As the devastating second surge of the SARS-CoV-2 virus continues unabated, the Supreme Court and multiple high courts have been looking at various dimensions of the gross mismanagement of the public health crisis across the country.
While the high courts are mainly going into aspects relating to immediate relief for people suffering from the lack of oxygen, medicines and hospital beds, the Supreme Court has raised the larger question of the right to health as an extension of the right to life flowing from Article 21 of the constitution.
These deliberations are welcome, but there is also a pressing need to set up a formal judicial commission of inquiry with at least three sitting Supreme Court judges to take a 360-degree look at how India’s COVID-19 management system collapsed and came to this sorry pass. This is the very least we owe to those whose lives were lost due to the sheer callousness of the decisions taken or not taken by the government and its leadership, especially Prime Minister Narendra Modi.
The second surge of COVID-19 has caused a national calamity the likes of which India has not seen since independence. Worse, there is growing evidence that this wave could have been countered – and appropriate steps taken – to minimise its deadly impact. The first wave overwhelmed healthcare systems everywhere, even in affluent countries, but no country that went on to its second or third waves has seen the kind of chaos and deaths that India has. Or the kind of official bloody-mindedness that was on display with the green-lighting of potential super-spreading gatherings for politically expedient reasons.
India now accounts for half of the world’s new infections and the test positivity rate in many parts of the country is upward of 30%. It is another matter that the testing infrastructure is itself under severe strain and deaths are being grossly under counted. The intensity of the second surge can be gauged from the simple statistic that it took India 12 months to reach 10 million recorded cases but just four months to hit 20 million. Why the government didn’t anticipate and act upon the surge is a question that must be answered.
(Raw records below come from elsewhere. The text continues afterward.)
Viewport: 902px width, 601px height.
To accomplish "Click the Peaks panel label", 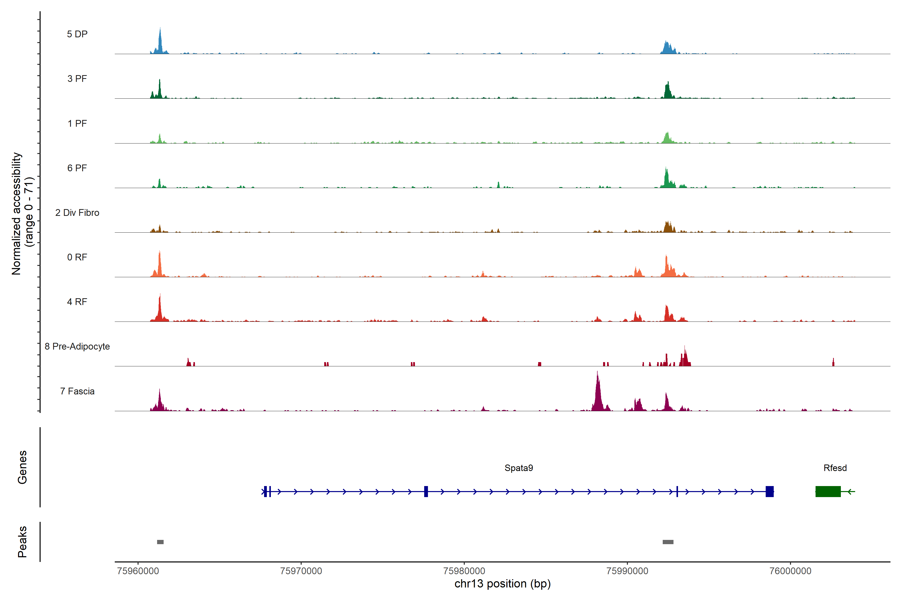I will pos(22,541).
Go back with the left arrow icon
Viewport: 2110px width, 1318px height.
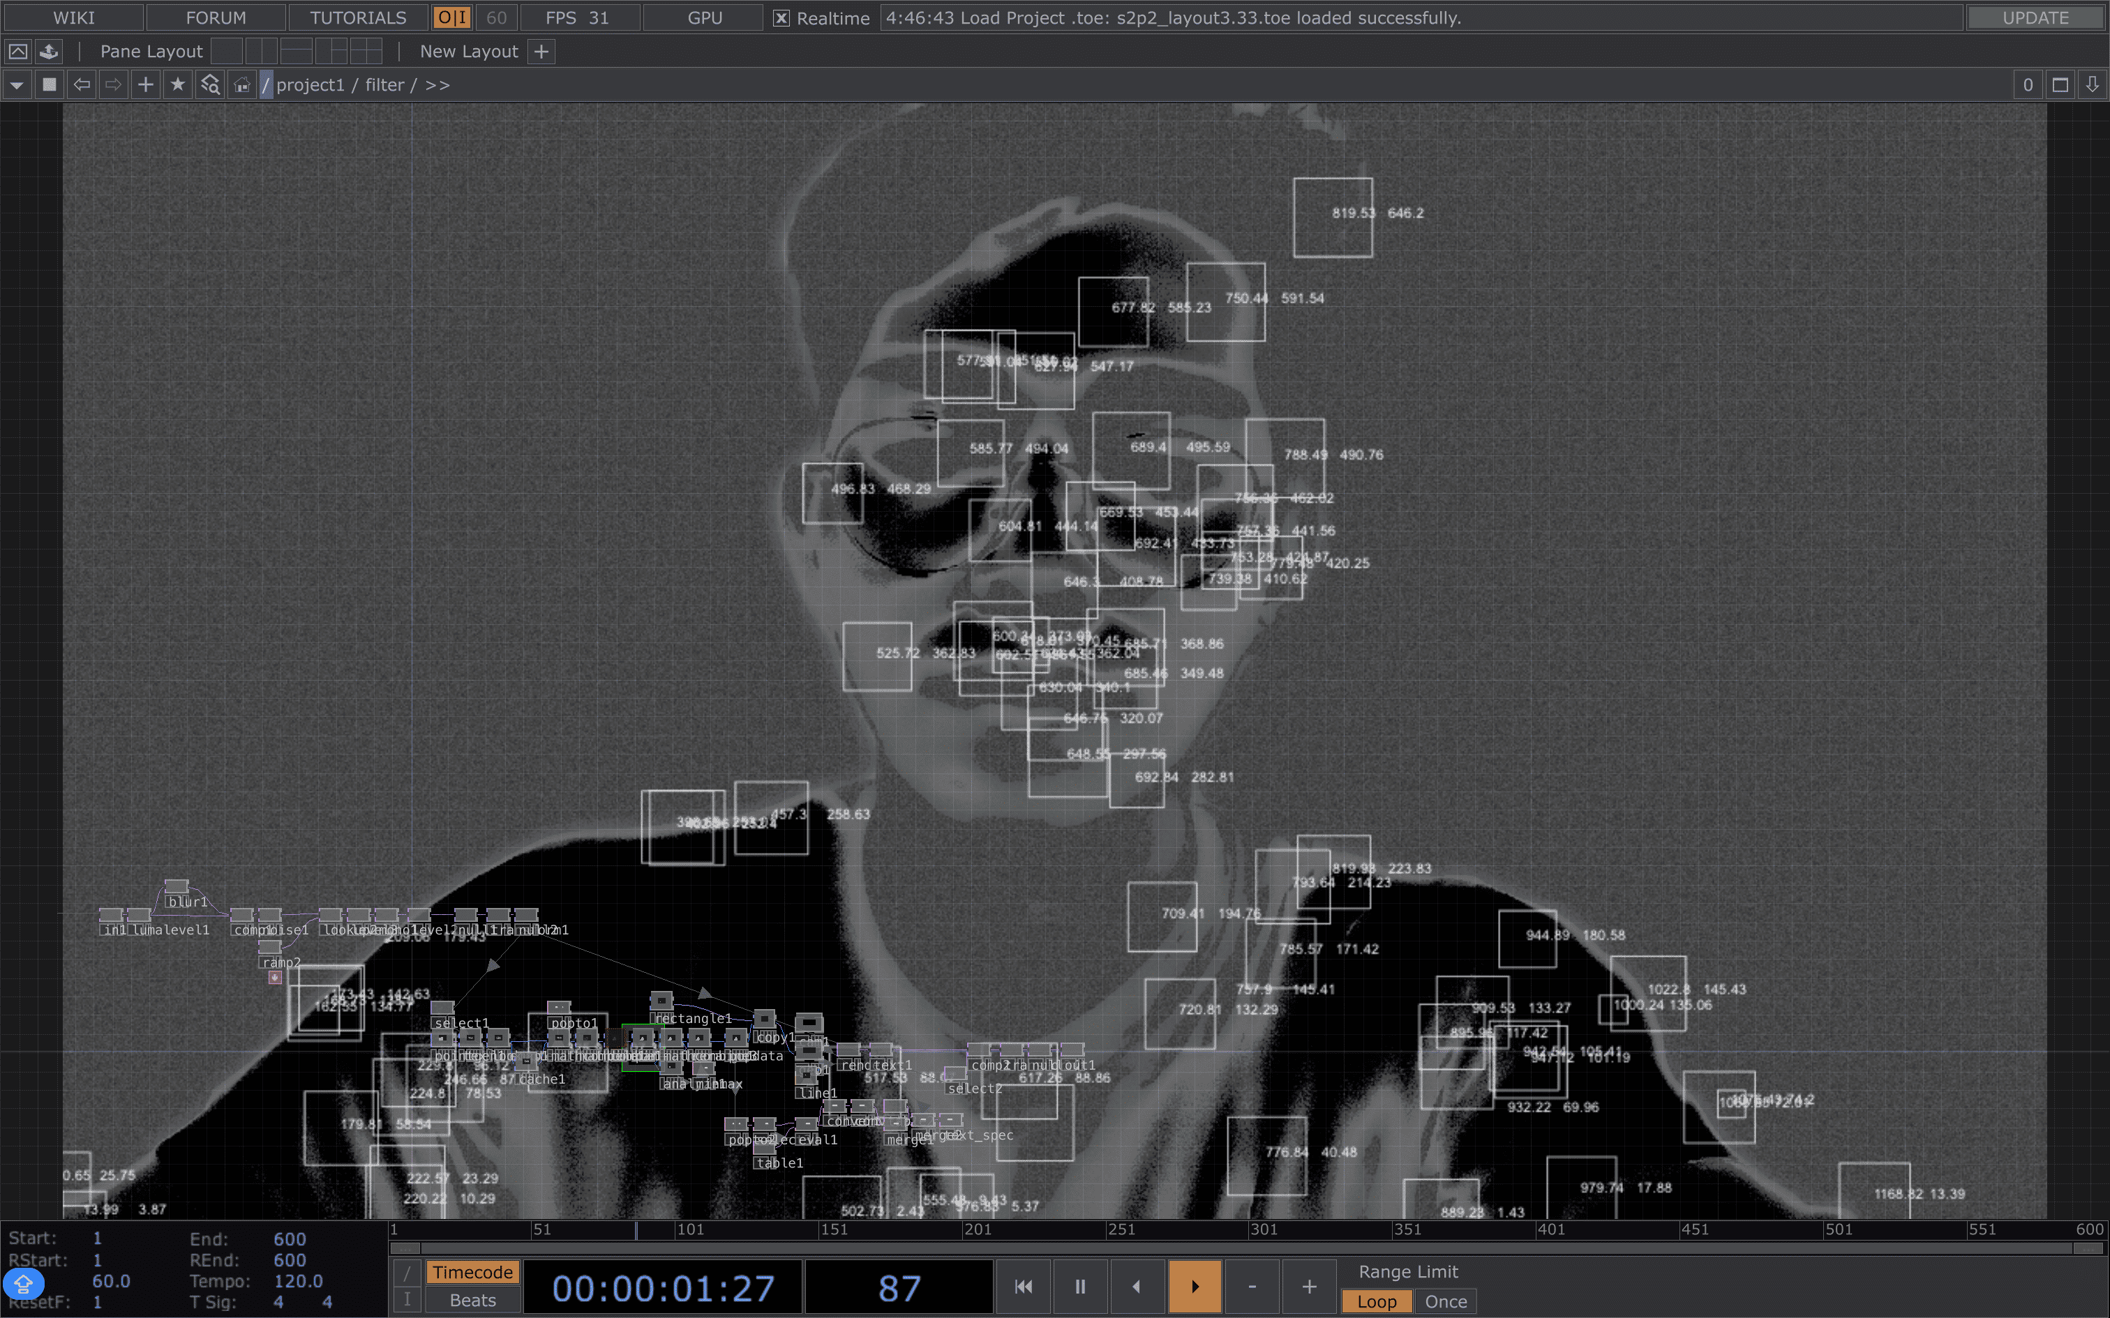[82, 85]
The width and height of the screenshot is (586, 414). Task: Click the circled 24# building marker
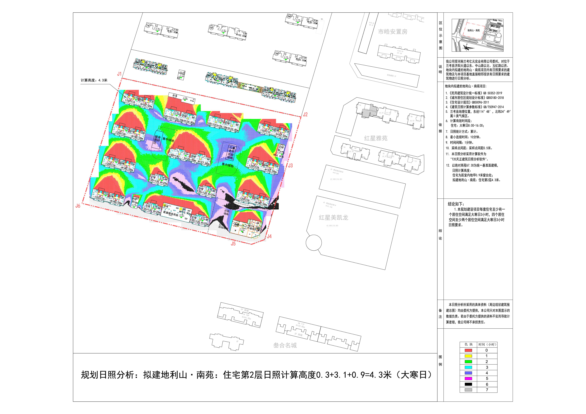coord(281,147)
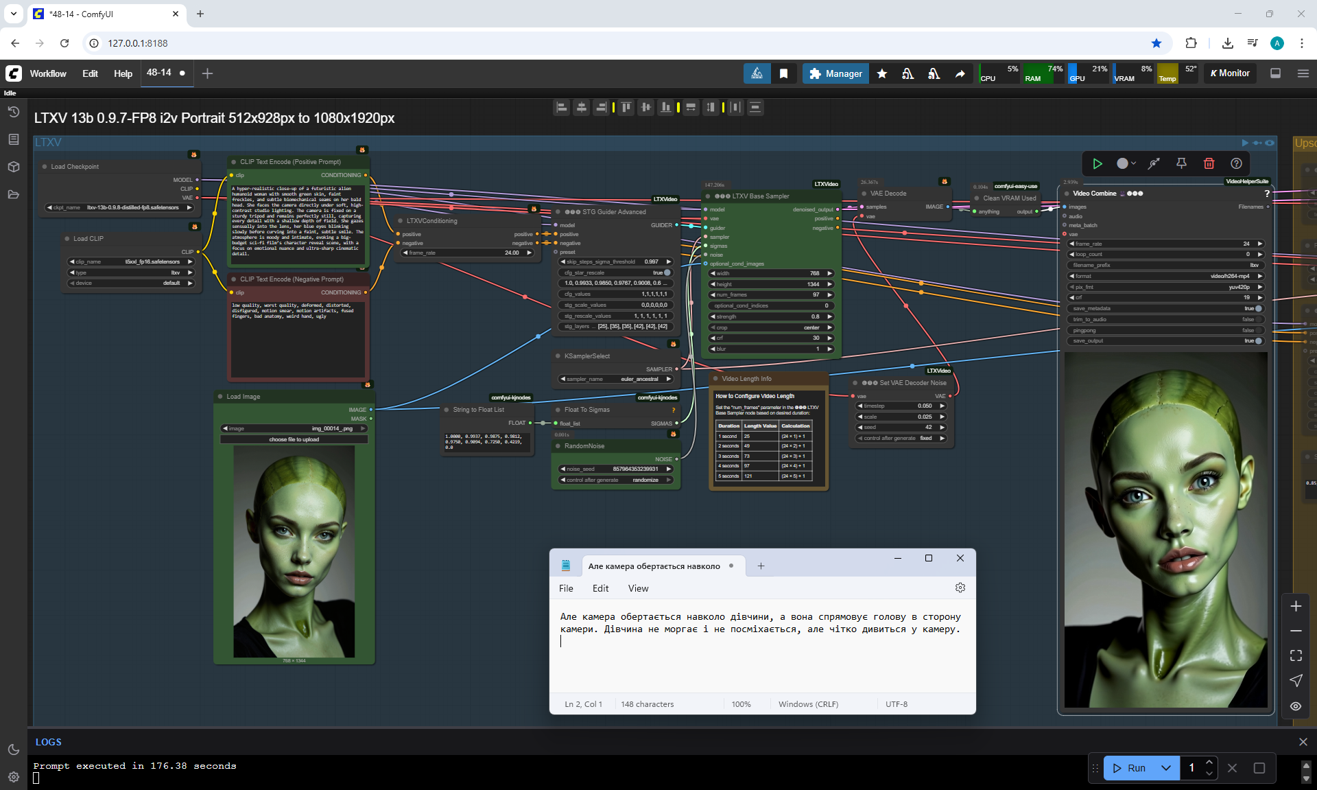Click the Manager button

pos(835,73)
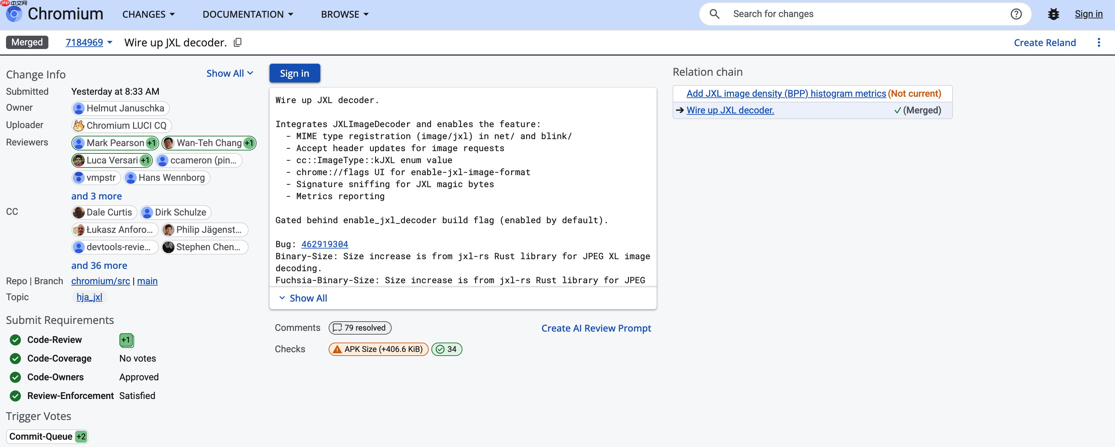Viewport: 1115px width, 447px height.
Task: Open the CHANGES menu
Action: click(x=148, y=14)
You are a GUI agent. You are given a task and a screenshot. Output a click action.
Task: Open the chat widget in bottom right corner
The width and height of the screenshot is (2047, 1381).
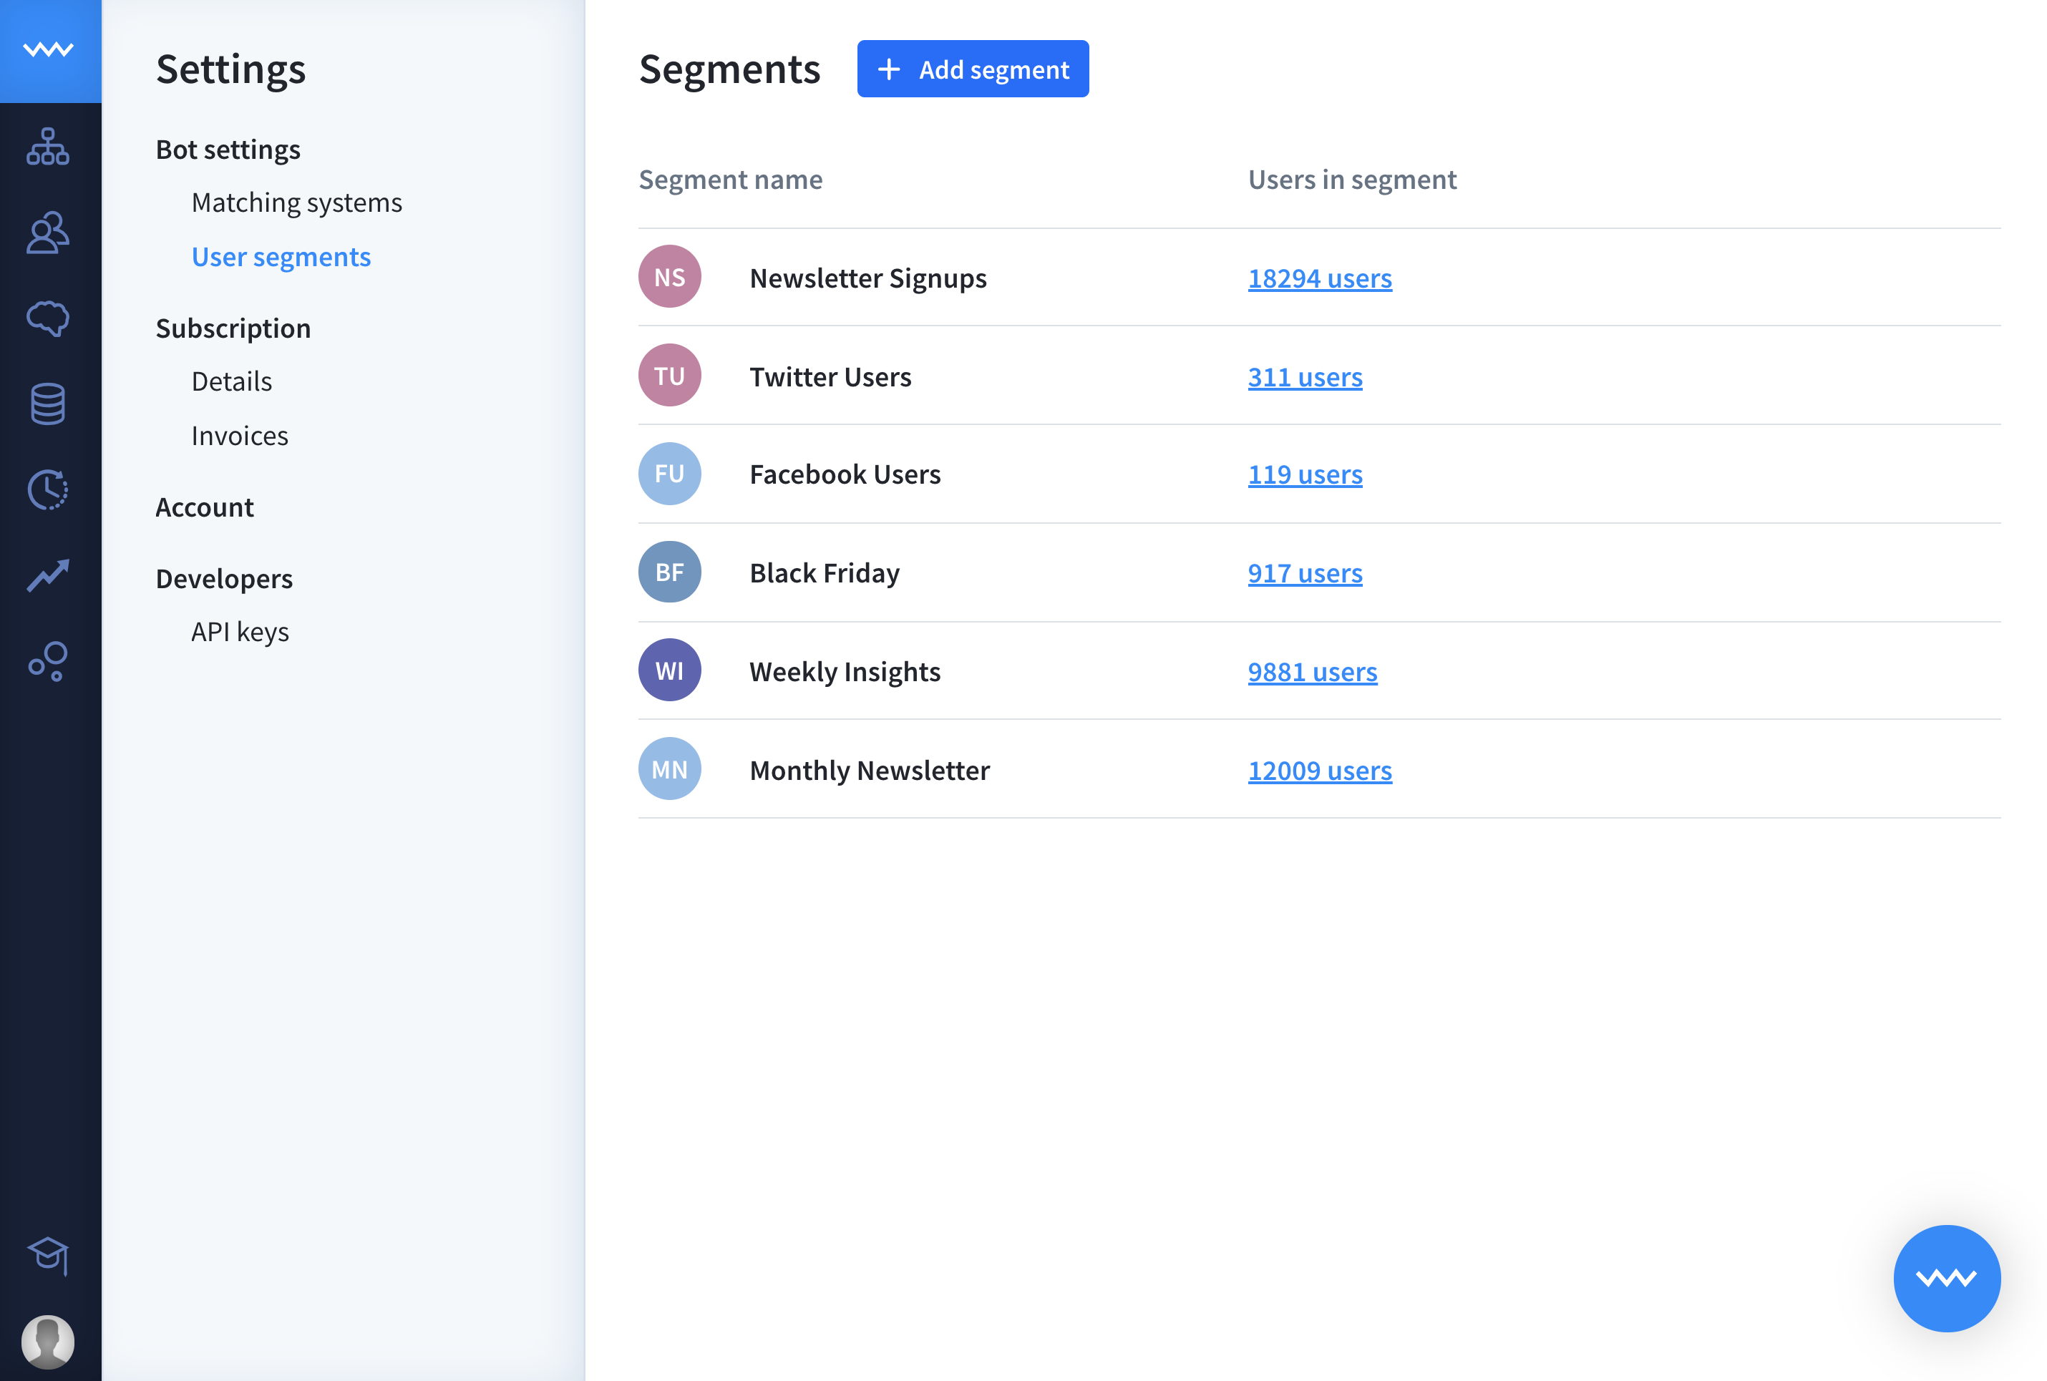tap(1947, 1279)
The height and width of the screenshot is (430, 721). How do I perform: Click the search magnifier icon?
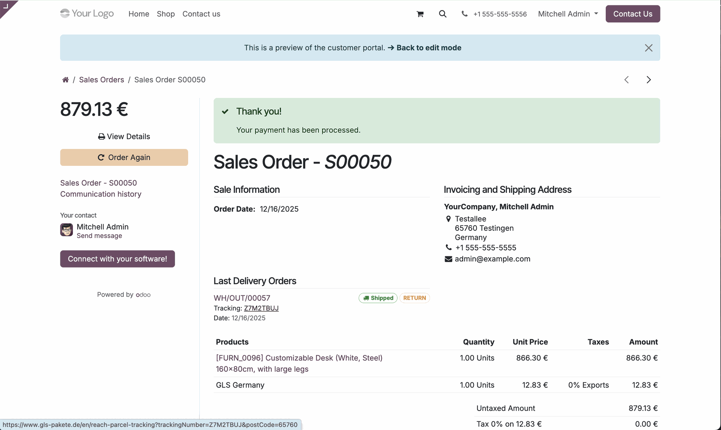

Rakesh Mishra, a member of the Indian SARS-CoV-2 Genome Sequencing Consortia (INSACOG) – which is in charge of identifying and studying the behaviour of virus variants in the country – said recently that experts had warned in early March that it was “very, very clear [that] there is real danger and a threatening situation”. This was just before health minister Harsh Vardhan was speaking triumphantly of the ‘endgame of the pandemic’.
Mishra told The Wire it was unlikely that Prime Minister Modi would not have been briefed about this danger by his advisors. If this is true, then the prime minister’s personal culpability and indeed criminal negligence get heightened because he disregarded not just common sense but expert opinion by choosing to go ahead with massive election meetings and the Kumbh Mela in Haridwar, and not taking steps to boost the preparedness of the public health system.
The data shows 90 lakh people attended the Kumbh in March and April, and the impact of this on the spread of COVID-19 should be a subject of special technical inquiry. The deadly effect of the Haridwar returnees across rural north India is being felt on a daily basis.
Modi declared premature victory over COVID-19 and consequently the Centre’s COVID-19 task force, which had stopped meeting regularly, took its eyes off critical aspects of disease management despite the inevitability of the second wave.
India had five months of relative respite from new infections from October 2020. The rest of the world used the gap between the first and second waves to boost public health infrastructure and order enough vaccine doses for their populations. The Modi government was lax on both counts. Not only did it fail to ramp up critical infrastructure, such as oxygen and medicines, it also made no effort to provide for and pre-order a critical mass of vaccines. The second omission is particularly galling considering India’s claim to be the “pharmacy of the world”.
The current wave of infections may recede on its own in a few weeks but will we go back to our old ways then? One way to emerge stronger from this crisis is to begin acknowledging mistakes made in the past. A formal enquiry commission with independent scientific assistance must be set up in the spirit of introspection to ensure such mistakes are not repeated in the future. The commission should look into the manner in which key decisions over the past year were taken – from the government’s initial responses (including the sudden lockdown) to the systems that were put in place to expand critical care, its vaccine policy, the collection of data, the raising of funds through PM-CARES, the allocation of medical resources across states, the attempts to gag the media and even patients, the nature and appropriateness of official and ministerial pronouncements, etc.
Such a commission must have the power to summon and examine all relevant officials and documents, including the inputs, if any, that were sought or received from official and non-official experts at each stage of decision making. Needless to say, the commission of inquiry must conduct its proceedings promptly and in the open; there can be no room for ‘sealed covers’ or in camera hearings.
Some may argue that saving lives must be the priority, not fixing responsibility for past actions. While it is not just past actions but current ones which are exacerbating the problem, the proposed Commission can always start its work later. However, the fact that everything is going to be reviewed must be made known to all decision makers and implementers now.
The prime minister may baulk at the prospect of a transparent inquiry but the manner in which he has brought the country to its knees leaves no other option. At the end of the day, the lives of millions of Indians is worth more than the risk of damage to the reputation and standing of one man.